**TASK DIRECTIONS:**
Only an exact copy of the lines from the one containing "This screenshot has" through the last line of the material below belongs in the answer, with no pictures.

**DATA RECORDS:**
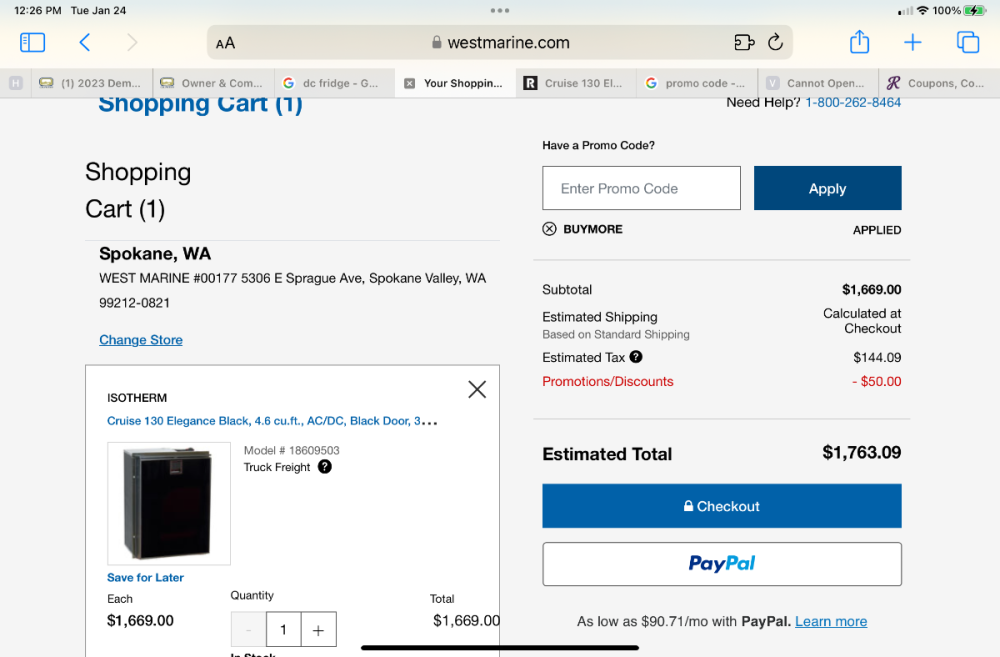The image size is (1000, 657).
Task: Open the Estimated Tax help tooltip
Action: coord(636,357)
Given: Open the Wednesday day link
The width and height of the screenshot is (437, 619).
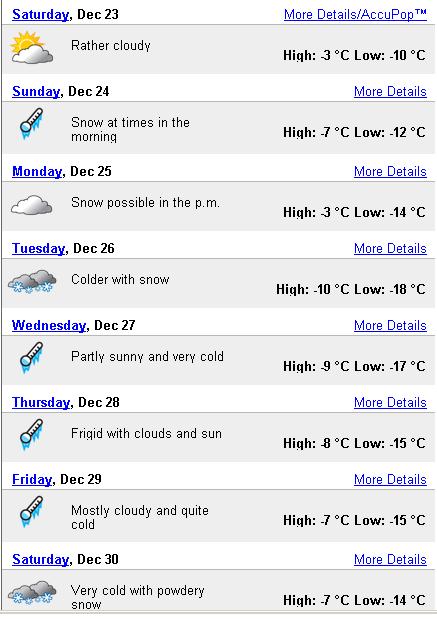Looking at the screenshot, I should [x=49, y=326].
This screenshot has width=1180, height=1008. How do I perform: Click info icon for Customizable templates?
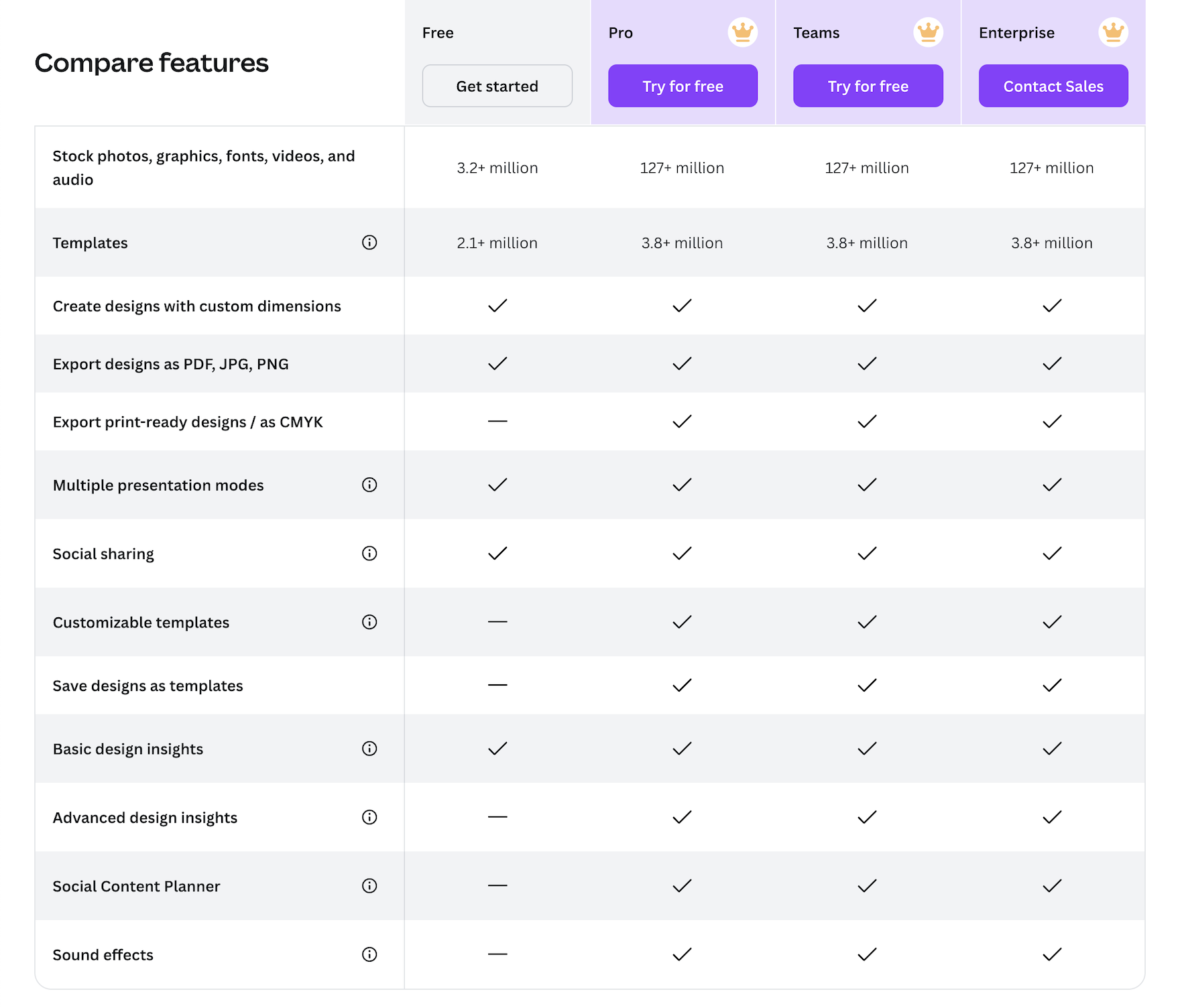pyautogui.click(x=369, y=622)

**RESPONSE:**
This screenshot has width=1180, height=1008. How do I perform: Click info icon for Customizable templates?
pyautogui.click(x=369, y=622)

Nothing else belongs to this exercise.